Uni-MoE-2.0-Omni Achieves 7% Lead in Omnimodal Understanding with 16x Fewer Training Tokens

Harbin, China – Researchers have unveiled Uni-MoE-2.0-Omni, a new omnimodal large model that significantly outperforms its competitor Qwen2.5-Omni in key metrics, including a 7% lead in omnimodal understanding, despite being trained on substantially fewer tokens. The model, developed by a team including Yunxin Li, is now open-source, marking a notable advancement in efficient, comprehensive AI capabilities.

The Uni-MoE-2.0-Omni model was built on the Qwen2.5-7B dense architecture and trained from scratch using approximately 75 billion tokens of open-source multimodal data. This contrasts sharply with Qwen2.5-Omni, which reportedly utilized 1.2 trillion tokens. The efficiency gain highlights breakthroughs in architectural design and training strategies, allowing for superior performance with a fraction of the computational resources.

Key to Uni-MoE-2.0-Omni's innovation is its novel Omnimodality 3D RoPE (Rotary Position Embedding) and Dynamic Capacity Mixture-of-Experts (MoE) architecture. This design unifies alignment across speech, text, images, and video in spatiotemporal dimensions, enabling better processing of diverse inputs. The MoE framework allows for adaptive computation allocation based on task complexity, enhancing efficiency.

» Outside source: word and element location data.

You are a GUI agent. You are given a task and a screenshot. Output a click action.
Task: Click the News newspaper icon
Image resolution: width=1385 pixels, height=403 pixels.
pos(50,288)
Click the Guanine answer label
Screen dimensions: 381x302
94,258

The model also features a deeply fused multimodal encoder-decoder design, supporting any combination of input and output modalities for true omnimodal interaction and generation. Its progressive training strategy, involving cross-modal alignment, expert warm-up, MoE fine-tuning, and generative training, ensures stable convergence with less data, particularly for reinforcement learning.

Uni-MoE-2.0-Omni demonstrates broad capabilities, including speech generation and interaction, image generation and editing, image/video understanding, and audio-visual reasoning across more than 10 multimodal tasks. According to the researchers, it "outperformed Qwen2.5-Omni (1.2T tokens) in 50+ out of 76 comparable tasks." Specific improvements include a 5% increase in video understanding, a 7% lead in omnimodal understanding, and a 4.3% lead in speech QA.

The open-source release of Uni-MoE-2.0-Omni, including its model, code, and homepage, is expected to accelerate research and development in omnimodal AI. This initiative provides the broader AI community with access to a highly efficient and powerful tool for advancing language-centric multimodal understanding, reasoning, and generation.